The rebranding of Nicola Sturgeon
The SNP leader has chosen the climate as her latest top priority.
The First Minister is having a grand old time at COP26.
She has no official role in the proceedings but she’s still managed to be photographed gabbing with Joe Biden, schmoozing with Angela Merkel and even welcomed an ‘uncomfortable’ meeting with Greta Thunberg. Nicola’s a different kind of politician, you see.
The climate change summit came along at just the right time, not only because it might save the planet but because it rides to the rescue of an even more important enterprise: the rebranding of Nicola Sturgeon. The SNP’s 14 years in government have charted the search for a relatable public image for Sturgeon. She has been heartfelt champion of the NHS, egalitarian face of the Yes campaign, bookish saviour of Scottish education, internationalist scourge of Brexit, caring mother of the nation, and identity politics progressive. It’s hard to tell which, if any, of these is the real Sturgeon.
It surely isn’t this latest phase as the Green Gaia of Glasgow Southside, for environmental policy is clearly not her metier. It wasn’t until Reykjavik 2016, and almost two years into her tenure, that Sturgeon gave a speech of any significance on climate change. Today she speaks like this: ‘This generation of leaders will not be forgiven, should not be forgiven, if there is not action taken over this next two weeks that lives up to the scale of the urgent challenge the world is facing.’ She has even picked up a couple of Green ministers for her government. Neither seems to do much and both do it badly when they do, so they fit in with their surroundings.
It’s not that Sturgeon has merely gone from indifference to intense interest on the climate; she’s done a 180 with the handbrake on. In 2014, she was campaigning for independence on the strength of the Scottish Government's white paper, which touted ‘up to 24 billion barrels of recoverable oil and gas remaining in the North Sea with the potential for production to continue for decades to come’ and pledged to use the tax system to ‘maximise oil and gas recovery, and to encourage development in the most technically challenging oil and gas fields’.

Set problem a:
Answer these questions from the article on the rebranding of Nicola Sturgeon:
(i) How many years has the SNP been in government?
(ii) Where and in what year did Sturgeon give her first speech of any significance on climate change?
(iii) According to the 2014 white paper, up to how many barrels of recoverable oil and gas remained in the North Sea?

Data for this exercise:
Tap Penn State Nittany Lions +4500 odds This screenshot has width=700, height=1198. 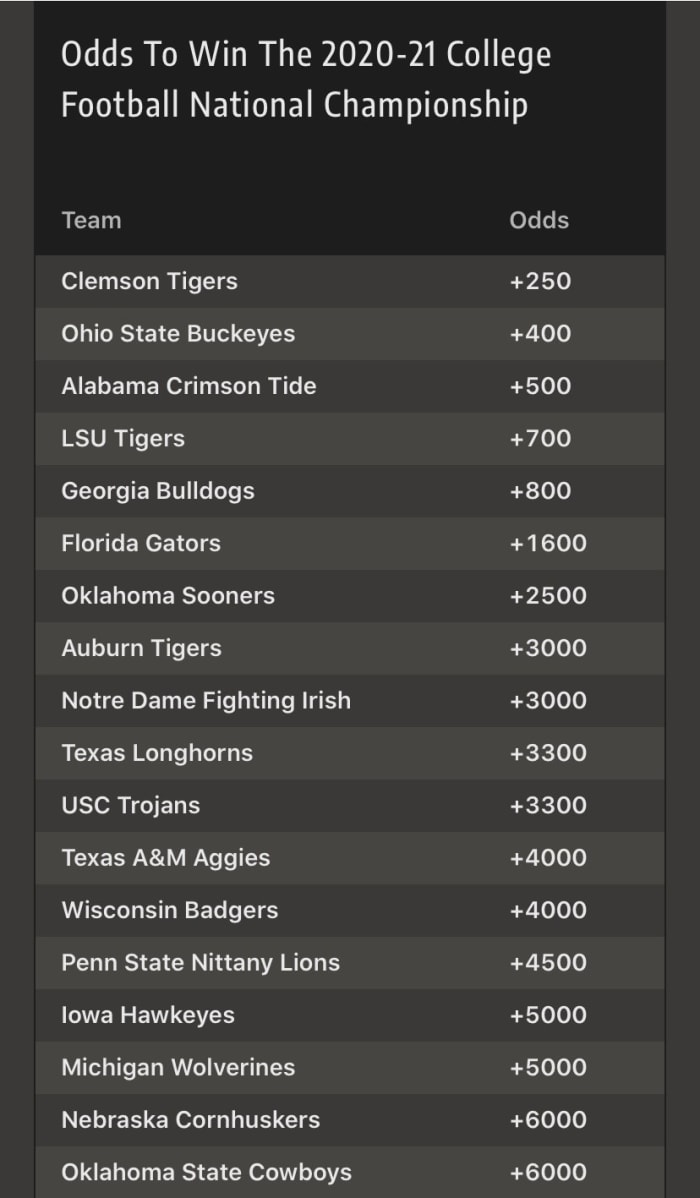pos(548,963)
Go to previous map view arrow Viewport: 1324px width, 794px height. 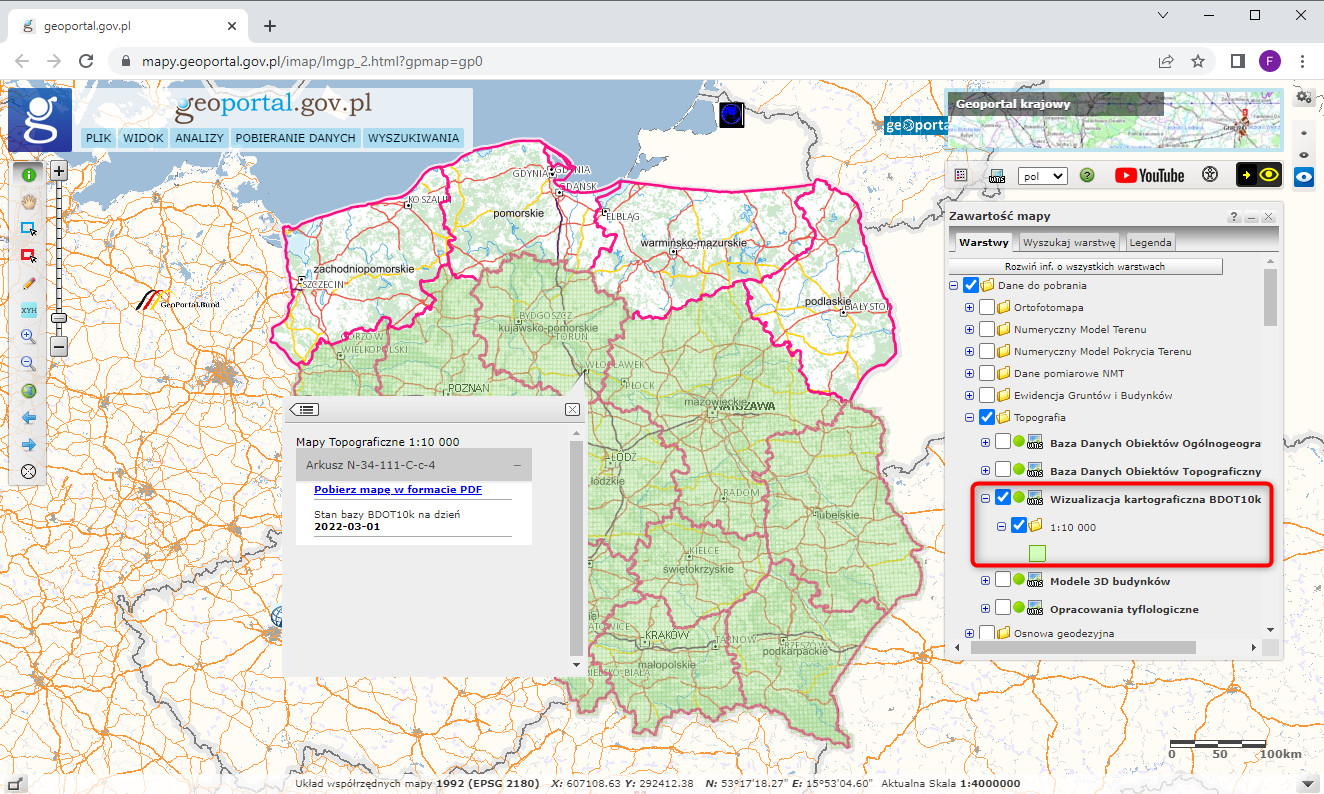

...

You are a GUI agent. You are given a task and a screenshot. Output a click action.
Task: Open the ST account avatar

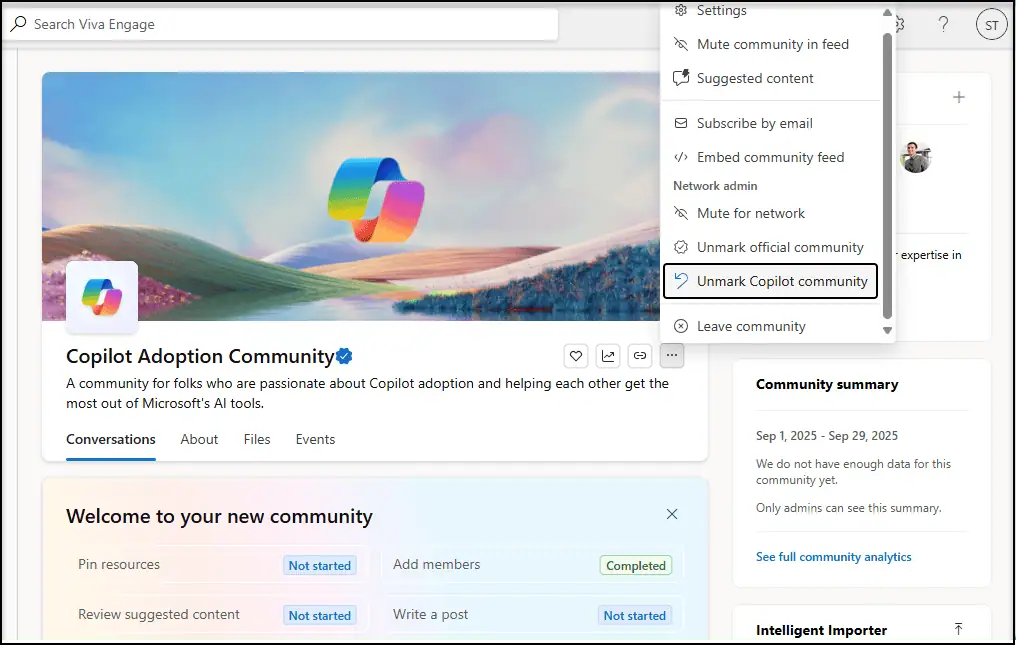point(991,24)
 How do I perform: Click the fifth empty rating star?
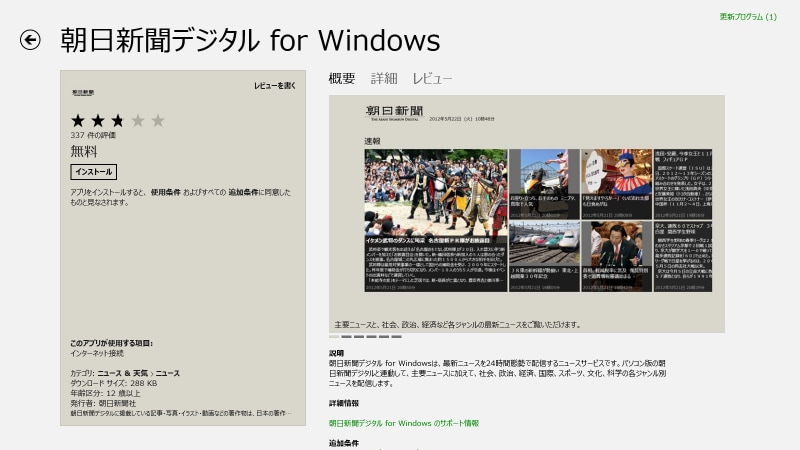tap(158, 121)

--

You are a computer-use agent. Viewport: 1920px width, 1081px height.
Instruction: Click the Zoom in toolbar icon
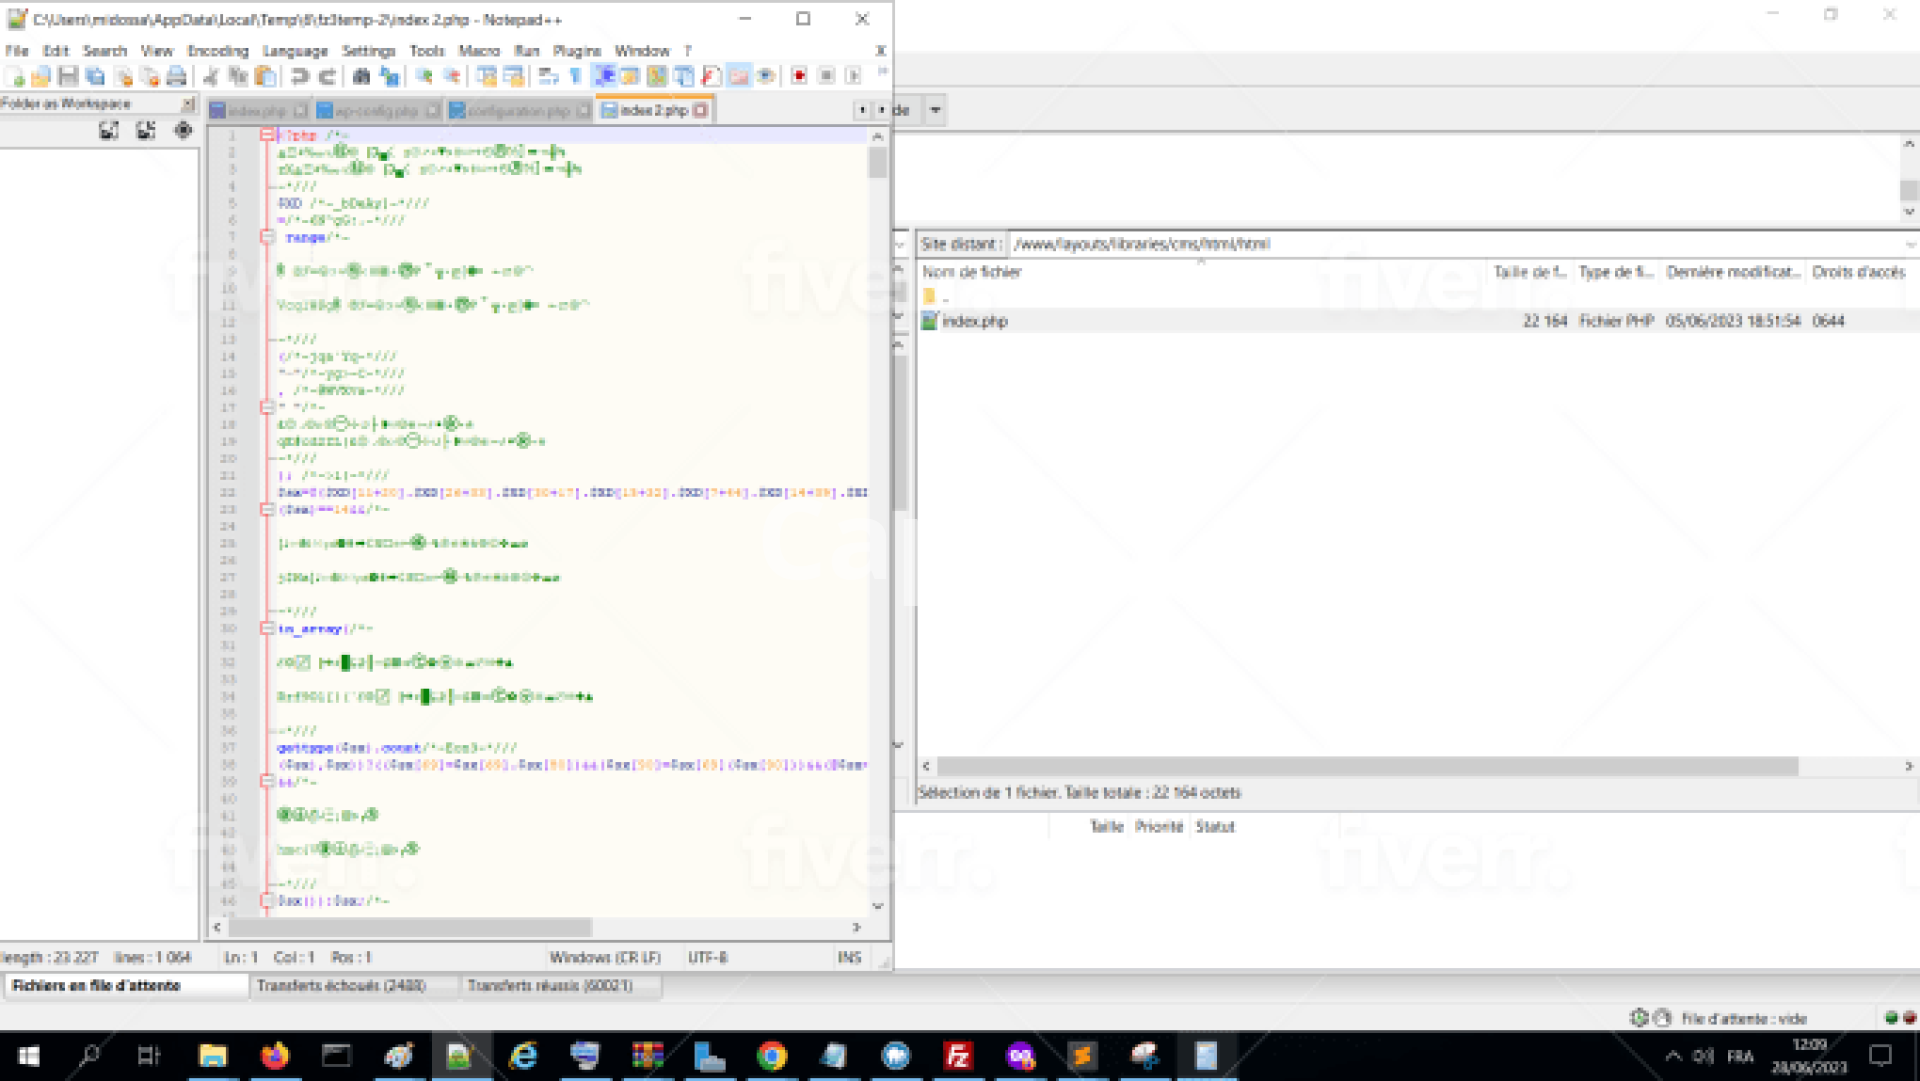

Set problem b: From the rows, echo the lines word for word, starting at the line that contains "You are a computer-use" and ending at the line that contains "Instruction: Click the Zoom in toolbar icon", with both of those lines included.

Full output a:
(i) 14 years.
(ii) Reykjavik, in 2016.
(iii) Up to 24 billion barrels.

Full output b:
You are a computer-use agent. Viewport: 1920px width, 1081px height.
Instruction: Click the Zoom in toolbar icon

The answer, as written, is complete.